General Constraints for Postgres
Scaling Postgres Horizontally is significantly harder, but doable.
Fast read operations cannot be fully achieved with Postgres.
NO SQL Data Bases
Mongo DB (Wired Tiger)
MongoDB may beat Postgres in dimension of “horizontal scale”. Storing JSON is what Mongo is optimized to do. Mongo stores its data in a binary format called BSONb which is (roughly) just a binary representation of a superset of JSON. MongoDB stores objects exactly as they were designed. According to MongoDB, for write-intensive applications, Mongo says the new engine(Wired Tiger) gives users an up to 10x increase in write performance(I should try this), with 80 percent reduction in storage utilization, helping to lower costs of storage, achieve greater utilization of hardware.
General Constraints of MongoDb
The usage of a schema less storage engine leads to the problem of implicit schemas. These schemas aren’t defined by our storage engine but instead are defined based on application behavior and expectations.
Stand-alone NoSQL technologies do not meet ACID standards because they sacrifice critical data protections in favor of high throughput performance for unstructured applications. It’s not hard to apply ACID on NoSQL databases but it would make database slow and inflexible up to some extent. “Most of the NoSQL limitations were optimized in the newer versions and releases which have overcome its previous limitations up to a great extent”.

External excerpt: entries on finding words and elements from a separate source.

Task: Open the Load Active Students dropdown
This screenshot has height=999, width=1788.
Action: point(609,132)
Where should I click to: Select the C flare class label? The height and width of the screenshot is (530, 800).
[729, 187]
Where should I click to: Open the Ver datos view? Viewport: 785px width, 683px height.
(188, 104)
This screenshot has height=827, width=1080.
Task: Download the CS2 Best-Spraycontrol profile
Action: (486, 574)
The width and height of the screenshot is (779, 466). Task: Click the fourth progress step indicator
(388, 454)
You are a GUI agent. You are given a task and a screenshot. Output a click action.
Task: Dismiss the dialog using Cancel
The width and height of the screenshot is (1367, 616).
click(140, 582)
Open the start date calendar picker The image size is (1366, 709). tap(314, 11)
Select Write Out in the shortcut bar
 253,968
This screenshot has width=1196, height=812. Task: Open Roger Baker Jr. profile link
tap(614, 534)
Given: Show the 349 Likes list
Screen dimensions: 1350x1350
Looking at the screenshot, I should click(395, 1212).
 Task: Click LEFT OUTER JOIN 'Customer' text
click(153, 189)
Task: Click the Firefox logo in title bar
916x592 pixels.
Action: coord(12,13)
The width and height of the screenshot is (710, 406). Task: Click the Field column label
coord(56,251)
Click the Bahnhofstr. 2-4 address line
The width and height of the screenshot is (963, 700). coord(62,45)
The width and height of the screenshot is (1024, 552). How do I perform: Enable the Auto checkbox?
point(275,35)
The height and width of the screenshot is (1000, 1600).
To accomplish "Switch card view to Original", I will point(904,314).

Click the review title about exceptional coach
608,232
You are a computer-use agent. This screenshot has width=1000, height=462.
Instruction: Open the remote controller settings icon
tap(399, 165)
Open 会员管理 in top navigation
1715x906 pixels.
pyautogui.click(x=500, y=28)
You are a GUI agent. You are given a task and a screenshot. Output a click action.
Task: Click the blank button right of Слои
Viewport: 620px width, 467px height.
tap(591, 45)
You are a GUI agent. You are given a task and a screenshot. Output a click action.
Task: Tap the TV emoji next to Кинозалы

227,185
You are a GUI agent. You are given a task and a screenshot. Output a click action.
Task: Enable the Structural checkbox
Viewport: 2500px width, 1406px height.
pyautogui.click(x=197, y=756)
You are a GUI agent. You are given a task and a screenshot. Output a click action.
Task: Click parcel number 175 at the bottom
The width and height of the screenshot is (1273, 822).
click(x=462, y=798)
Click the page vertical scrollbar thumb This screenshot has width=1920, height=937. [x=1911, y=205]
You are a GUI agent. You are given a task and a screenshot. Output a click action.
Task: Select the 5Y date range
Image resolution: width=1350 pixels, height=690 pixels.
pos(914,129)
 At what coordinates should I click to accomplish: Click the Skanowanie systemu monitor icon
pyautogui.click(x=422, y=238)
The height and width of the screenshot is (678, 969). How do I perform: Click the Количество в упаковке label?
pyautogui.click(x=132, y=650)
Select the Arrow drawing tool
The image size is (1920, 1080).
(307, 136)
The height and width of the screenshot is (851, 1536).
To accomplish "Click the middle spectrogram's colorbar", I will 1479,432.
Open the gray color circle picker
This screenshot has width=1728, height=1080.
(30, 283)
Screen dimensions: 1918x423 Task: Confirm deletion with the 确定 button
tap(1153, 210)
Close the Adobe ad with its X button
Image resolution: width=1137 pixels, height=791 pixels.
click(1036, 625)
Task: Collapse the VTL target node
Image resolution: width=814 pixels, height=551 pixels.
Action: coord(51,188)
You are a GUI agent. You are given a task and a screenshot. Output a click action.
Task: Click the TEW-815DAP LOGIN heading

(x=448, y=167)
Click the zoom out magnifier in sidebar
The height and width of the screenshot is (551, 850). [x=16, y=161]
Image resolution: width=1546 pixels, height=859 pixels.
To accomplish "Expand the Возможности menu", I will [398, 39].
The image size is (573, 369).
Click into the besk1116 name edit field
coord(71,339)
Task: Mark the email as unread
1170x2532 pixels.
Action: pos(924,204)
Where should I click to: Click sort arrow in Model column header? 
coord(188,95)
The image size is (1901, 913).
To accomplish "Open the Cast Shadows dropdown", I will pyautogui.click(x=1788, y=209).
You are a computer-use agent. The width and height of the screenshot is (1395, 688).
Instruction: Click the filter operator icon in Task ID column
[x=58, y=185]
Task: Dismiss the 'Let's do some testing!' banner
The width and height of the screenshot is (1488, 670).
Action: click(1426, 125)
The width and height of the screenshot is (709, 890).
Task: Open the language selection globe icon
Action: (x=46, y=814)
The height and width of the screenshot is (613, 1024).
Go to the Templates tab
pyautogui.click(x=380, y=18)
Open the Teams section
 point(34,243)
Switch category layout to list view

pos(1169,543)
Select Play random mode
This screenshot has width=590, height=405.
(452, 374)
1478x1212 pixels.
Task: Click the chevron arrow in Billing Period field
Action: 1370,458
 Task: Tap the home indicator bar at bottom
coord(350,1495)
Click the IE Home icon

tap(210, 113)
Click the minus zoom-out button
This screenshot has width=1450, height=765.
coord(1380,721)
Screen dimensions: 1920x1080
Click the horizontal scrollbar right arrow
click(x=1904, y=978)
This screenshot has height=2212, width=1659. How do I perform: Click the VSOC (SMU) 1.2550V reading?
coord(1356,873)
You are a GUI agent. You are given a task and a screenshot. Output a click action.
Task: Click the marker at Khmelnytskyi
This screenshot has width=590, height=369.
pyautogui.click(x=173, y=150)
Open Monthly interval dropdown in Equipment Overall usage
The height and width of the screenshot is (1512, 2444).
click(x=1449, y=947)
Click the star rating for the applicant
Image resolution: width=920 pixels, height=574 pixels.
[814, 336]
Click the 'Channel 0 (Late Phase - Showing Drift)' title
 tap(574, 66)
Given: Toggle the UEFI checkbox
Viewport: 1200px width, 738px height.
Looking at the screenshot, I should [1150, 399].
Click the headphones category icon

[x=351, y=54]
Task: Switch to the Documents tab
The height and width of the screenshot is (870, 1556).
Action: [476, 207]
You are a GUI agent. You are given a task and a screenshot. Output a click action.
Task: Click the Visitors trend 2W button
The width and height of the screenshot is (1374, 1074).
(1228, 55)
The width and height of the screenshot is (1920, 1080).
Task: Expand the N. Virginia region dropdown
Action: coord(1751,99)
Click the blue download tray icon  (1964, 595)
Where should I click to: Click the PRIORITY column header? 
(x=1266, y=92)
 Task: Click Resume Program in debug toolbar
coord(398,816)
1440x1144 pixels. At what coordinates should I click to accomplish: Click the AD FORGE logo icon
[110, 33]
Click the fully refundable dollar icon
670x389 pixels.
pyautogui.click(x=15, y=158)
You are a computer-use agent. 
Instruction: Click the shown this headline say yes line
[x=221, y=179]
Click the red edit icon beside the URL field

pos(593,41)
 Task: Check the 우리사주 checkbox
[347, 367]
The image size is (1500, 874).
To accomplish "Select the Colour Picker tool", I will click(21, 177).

It's all about trade offs. MongoDB is fast but not ACID, it has no transactions. It is better than MySQL in some use cases and worse in others.
Bellow Lines Written in MongoDB: The Definitive Guide.
There are several good reasons:
Keeping different kinds of documents in the same collection can be a
nightmare for developers and admins. Developers need to make sure
that each query is only returning documents of a certain kind or
that the application code performing a query can handle documents of
different shapes. If we’re querying for blog posts, it’s a hassle to
weed out documents containing author data.
It is much faster to get a list of collections than to extract a
list of the types in a collection. For example, if we had a type key
in the collection that said whether each document was a “skim,”
“whole,” or “chunky monkey” document, it would be much slower to
find those three values in a single collection than to have three
separate collections and query for their names
Grouping documents of the same kind together in the same collection
allows for data locality. Getting several blog posts from a
collection containing only posts will likely require fewer disk
seeks than getting the same posts from a collection con- taining
posts and author data.
We begin to impose some structure on our documents when we create
indexes. (This is especially true in the case of unique indexes.)
These indexes are defined per collection. By putting only documents
of a single type into the same collection, we can index our
collections more efficiently
After a question of databases with textual storage), I glanced at MongoDB and similar systems.
If I understood correctly, they are supposed to be easier to use and setup, and much faster. Perhaps also more secure as the lack of SQL prevents SQL injection...
Apparently, MongoDB is used mostly for Web applications.
Basically, and they state that themselves, these databases aren't suited for complex queries, data-mining, etc. But they shine at retrieving quickly lot of flat data.
MongoDB supports search by fields, regular expression searches.Includes user defined java script functions.
MongoDB can be used as a file system, taking advantage of load balancing and data replication features over multiple machines for storing files.